Replace "screenshot" with "screen capture" in the stretch of records from the line containing "Task: Click Clear watch history" through the line containing "coord(106,258)", and give those lines back with everything else unchanged.
*** The records ***
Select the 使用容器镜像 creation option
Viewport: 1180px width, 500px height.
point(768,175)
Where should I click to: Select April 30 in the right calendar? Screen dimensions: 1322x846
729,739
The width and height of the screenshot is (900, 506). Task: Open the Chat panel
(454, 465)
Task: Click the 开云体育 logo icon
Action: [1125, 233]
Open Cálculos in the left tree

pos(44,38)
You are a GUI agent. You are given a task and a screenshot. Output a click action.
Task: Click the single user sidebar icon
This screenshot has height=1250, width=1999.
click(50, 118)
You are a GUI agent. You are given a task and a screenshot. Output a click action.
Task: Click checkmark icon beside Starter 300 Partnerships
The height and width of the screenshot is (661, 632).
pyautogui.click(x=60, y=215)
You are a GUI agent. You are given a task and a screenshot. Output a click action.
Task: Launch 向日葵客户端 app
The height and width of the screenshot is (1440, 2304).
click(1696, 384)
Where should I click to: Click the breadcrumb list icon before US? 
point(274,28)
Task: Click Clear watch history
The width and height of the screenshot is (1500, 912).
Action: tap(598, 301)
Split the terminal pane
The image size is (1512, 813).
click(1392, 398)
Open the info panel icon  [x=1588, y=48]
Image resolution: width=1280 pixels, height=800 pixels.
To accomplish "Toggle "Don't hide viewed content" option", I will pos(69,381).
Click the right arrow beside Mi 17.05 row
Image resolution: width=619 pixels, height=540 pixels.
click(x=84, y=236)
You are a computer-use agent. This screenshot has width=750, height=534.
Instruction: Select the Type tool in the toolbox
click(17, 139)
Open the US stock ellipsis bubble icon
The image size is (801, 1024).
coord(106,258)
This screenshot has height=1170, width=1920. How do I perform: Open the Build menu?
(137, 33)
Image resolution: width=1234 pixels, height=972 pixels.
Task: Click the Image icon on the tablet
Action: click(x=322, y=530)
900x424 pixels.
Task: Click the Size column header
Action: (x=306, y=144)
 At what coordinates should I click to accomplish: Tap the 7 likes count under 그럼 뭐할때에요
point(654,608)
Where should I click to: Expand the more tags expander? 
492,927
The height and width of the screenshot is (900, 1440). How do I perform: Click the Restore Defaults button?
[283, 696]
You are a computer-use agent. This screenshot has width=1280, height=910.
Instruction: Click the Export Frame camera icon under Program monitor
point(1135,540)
***
| Exercise output |
Task: Click Clear watch history
The width and height of the screen capture is (1500, 912).
Action: tap(598, 301)
Split the terminal pane
The image size is (1512, 813).
click(1392, 398)
Open the info panel icon  [x=1588, y=48]
Image resolution: width=1280 pixels, height=800 pixels.
To accomplish "Toggle "Don't hide viewed content" option", I will pos(69,381).
Click the right arrow beside Mi 17.05 row
Image resolution: width=619 pixels, height=540 pixels.
click(x=84, y=236)
You are a computer-use agent. This screen capture has width=750, height=534.
Instruction: Select the Type tool in the toolbox
click(17, 139)
Open the US stock ellipsis bubble icon
The image size is (801, 1024).
coord(106,258)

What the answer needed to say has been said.